Growing up with a sibling eleven years older than you is a bit like time-traveling — especially when that sibling is your cultural concierge, guiding you not to what’s popular, but to what matters. My brother was my pop-culture professor, my culinary coach (yes, really), and without knowing it, my first real leadership example.
I was born in 1974, which meant that by the time the 80s were in full swing, I was expected to know the characters of Three’s Company, laugh at The Golden Girls, and maybe follow ALF’s antics like every other suburban kid. But thanks to my older brother — who had a decade-long head start on taste — my media diet looked a little different.

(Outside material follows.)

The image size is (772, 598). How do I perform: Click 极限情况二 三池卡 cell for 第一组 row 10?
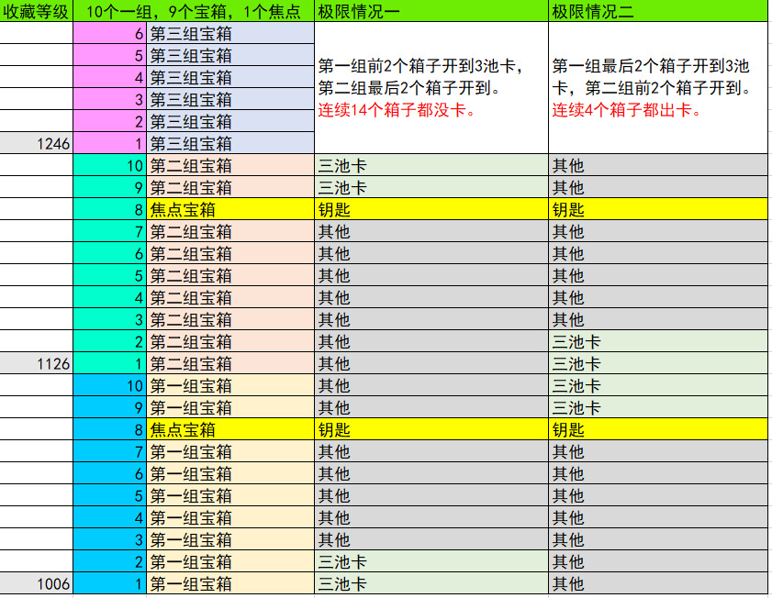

Instead of ABC’s primetime hits, I got The Avengers (with Patrick Macnee, not Marvel’s CGI army), Get Smart, Hogan’s Heroes, and The Saint. I learned about espionage, irony, and the delightfully dry British wit of Fawlty Towers and anything Monty Python. While others my age debated over who was cooler — Balki or Uncle Jesse — I was busy reenacting scenes from Sleuth (Would I be Michael Caine today or Laurence Olivier?) or humming the theme from The Italian Job.
This wasn’t just quirky. It was formative.
Without realizing it, my brother was teaching me a foundational leadership lesson: Don’t be seduced by the trend — understand the framework. He showed me that before you can innovate or stand out, you need to grasp what came before. Cultural literacy wasn’t about knowing what was hot, it was about understanding why it ever got hot in the first place.
That lesson applies to a lot more than TV.
Inbusiness, in branding, in leadership — understanding legacy gives you leverage. It lets you speak more languages, pull from more references, and make connections others might miss. My brother’s casual cultural crash course became a lens I’d use for decades to come.
It didn’t stop at TV and film. My brother also taught me how to dress — not just to impress, but to understand the unspoken code of style. When it was muddy: Hunter Wellingtons. When the air turned crisp: a proper tweed jacket. And the gold standard of all menswear essentials? A pair of perfectly worn-in corduroy slacks — no compromise.
He also introduced me to a gentleman’s grooming trick that, to this day, I can’t forget: The credit card test. If it catches on your stubble, it’s time to shave. Brutal. Efficient. British.
And then there was the soundtrack of my childhood — curated not by Casey Kasem, but by my brother’s impeccable taste. Through him, I discovered U2 before they were stadium giants, Talking Heads when they still felt like art-school outsiders, and The Smiths when their melancholy somehow felt like rebellion. Each record was a message. A nudge. A passport into a different way of seeing the world.

Then, every Sunday night, we had a ritual: Two pieces of white bread and a couple of hot dogs, American cheese, and — the real innovation — two paper towels still stuck together from the roll. The trick, my brother explained with the authority of a Michelin chef, was to place the hot dogs horizontally under the perforation. This allowed the cheese to melt just right while the steam could release through the top seam, keeping the bread from turning into sponges or cardboard.
We didn’t have buns. We didn’t care.
It was elegance on a paper plate. Resourcefulness in action. A lesson in doing the best with what you have — and doing it well.
Leadership isn’t always in boardrooms or books. Sometimes, it’s in how you teach your kid brother to cook a proper microwave cheese dog without drying it out or setting off the smoke detector.
Istill make those hot dogs, just now with keto bread, but the same paper towel trick. Same mental nod to my brother, who at nearly 62 is still effortlessly cooler than me. When I look back, I don’t just remember the shows or the food. I remember the feeling of someone taking time to share what they knew, to pass down culture, context, and a few culinary shortcuts.
That’s what leaders do. They make room on the couch. They share what they love. They let others fall asleep while the credits roll, knowing they’ve passed something on.
And sometimes, they teach you that the best hot dog buns aren’t buns at all.